For the first time in his life, he has to put on a tuxedo, because he’s at a benefit with his handler, Matu Ba. And there’s David Zavimbe in a tuxedo. And he looks devastatingly cool, because he’s like 6-foot-4 with broad shoulders, and there are many women admiring him. But he could not be more uncomfortable, you know?
He finds this a little bit repulsive, a little bit opulent. And Matu has to tell him to just relax. “Please try to have a good time.” In a sense, David is a lot like Bruce that way. Even though Bruce has to be in the suit, wearing the armor of a wealthy man, I think they’re both very, very uncomfortable in that disguise.
And he drops some details on the creation of our dastardly villain Massacre!
Winick: From the jump, because it’s a new series and a new character and the New 52, I really to create someone very big and formidable and scary. When you have the opportunity to create a villain from the ground up, you really want someone who feels right as someone who can go toe-to-toe with your hero. And of course, I wanted him to look terrifying, in the fact that he’s swinging two machetes, wearing some sort of aggregated body armor which looks kind of realistic, that someone could put this together in our reality.
But also, I was really interested in telling a story that was a mystery. I didn’t want it to be a monster of the week, a bad guy doing something and then being hunted down. I wanted something that involved Batwing on many levels. And I wanted something to unfold over a big arc, a big story, in a way that would let the reader learn more about Batwing and his life in Africa.
So it was about figuring out that mystery, working backwards from there, and then Massacre just kind of came out of it, right now to the very subtly named “Massacre.”
And finally he talked about the authentic African feel of the book which ive been praising since batwing #1 which is highly reminiscent of DC comics Unknown Soldier by Joshua Dystart.
Nrama: One of the things that really sticks out about this series is that it really embraces the reality of Africa — the good and the bad — and it feels like you’ve done a lot of research and know the issues that many of the countries there are facing.
Winick: Thank you. I appreciate that, because, yes, we put a lot of work into this to get it right. We didn’t want this to feel like The Lion King or like Tarzan. It was about taking this very unreal situation, with superheroes, and trying to put it into as real a context as possible that is truly representative of Africa.
Of course, it’s still a big, darn superhero story. And we want to be mindful of that. This wasn’t a trip through a social studies class, you know? But that said, any good story does show you things, and should transport you someplace. This is a story that needs to transport you to Africa, and for it not to feel phony.

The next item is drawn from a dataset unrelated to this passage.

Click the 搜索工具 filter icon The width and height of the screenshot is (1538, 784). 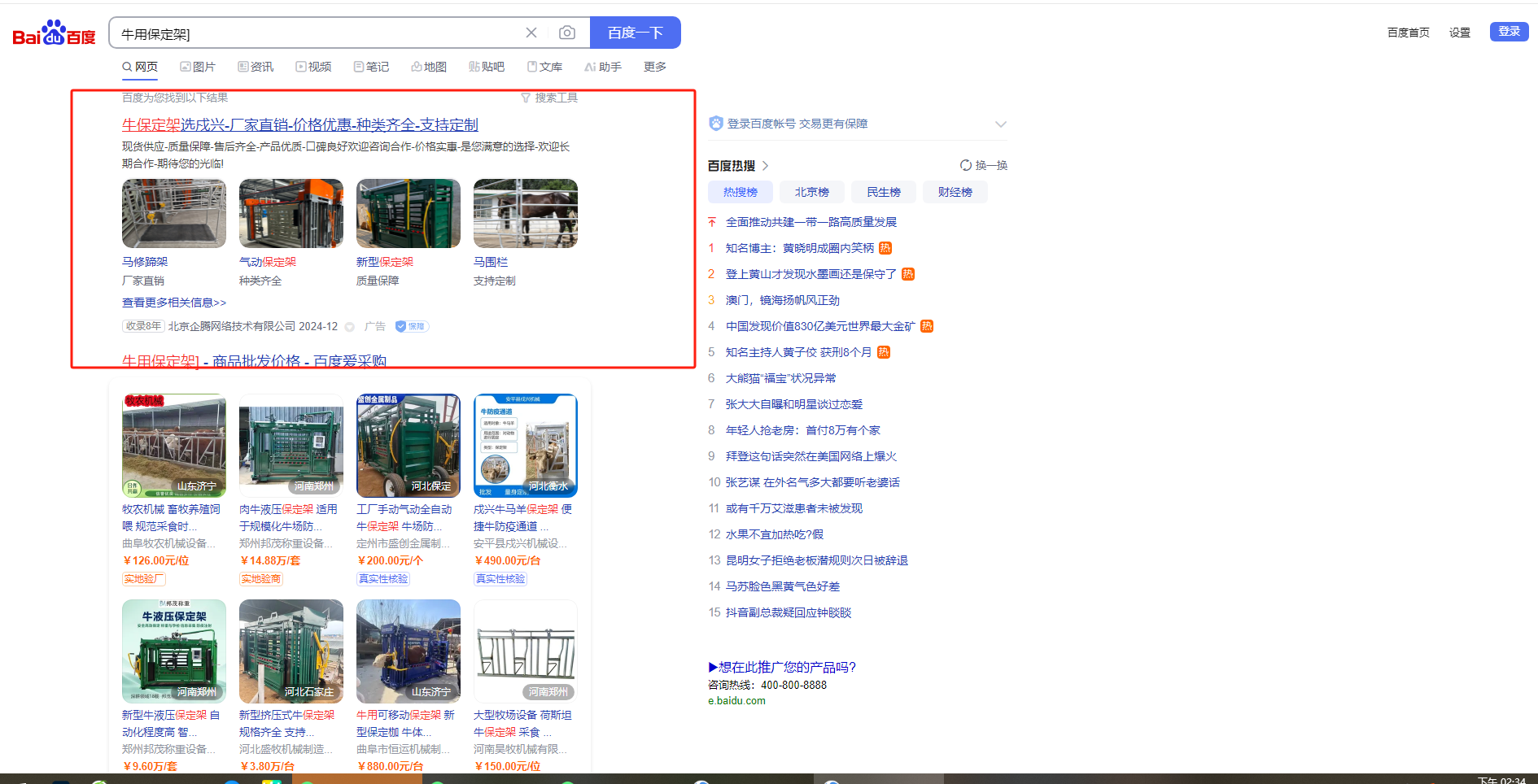pos(526,98)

We’re pretty sophisticated now, especially our readers. That last words says it all — they’re readers. On a regular basis, they actually pick up something and read it. So they’re a literate and educated bunch. So if this felt like some kind of phony caricature of Africa, it wouldn’t fly. So we put the time in. I’ve been getting information from people at universities in African Studies and speaking to people who have lived in Africa, and even speaking to a couple people who still live in Africa.
Nrama: His origin is also such a huge part of the African story right now, and it’s something I’ve been following closely as the sponsor of a child in Uganda. With more than a million people dying each year in Africa from AIDS, which is just an overwhelming number, the disease is leaving millions of children parentless. A lot of superheroes have an origin that includes them becoming orphans, but this one felt specifically tied to the African tapestry.
Winick: Yeah. In some regions of Africa, it’s 20 to 25 percent of people who are living with HIV, and there are scores and scores of children without parents as a result. They’re even called “AIDS orphans.” And there are orphanages all over Africa to deal with the sheer amount of children who do not have mothers and fathers anymore, because they’ve lost both of them to AIDS.
So it didn’t seem like too much of a stretch to give David a background tied to that. And it also set into motion the idea of the boy soldier that he would have to become.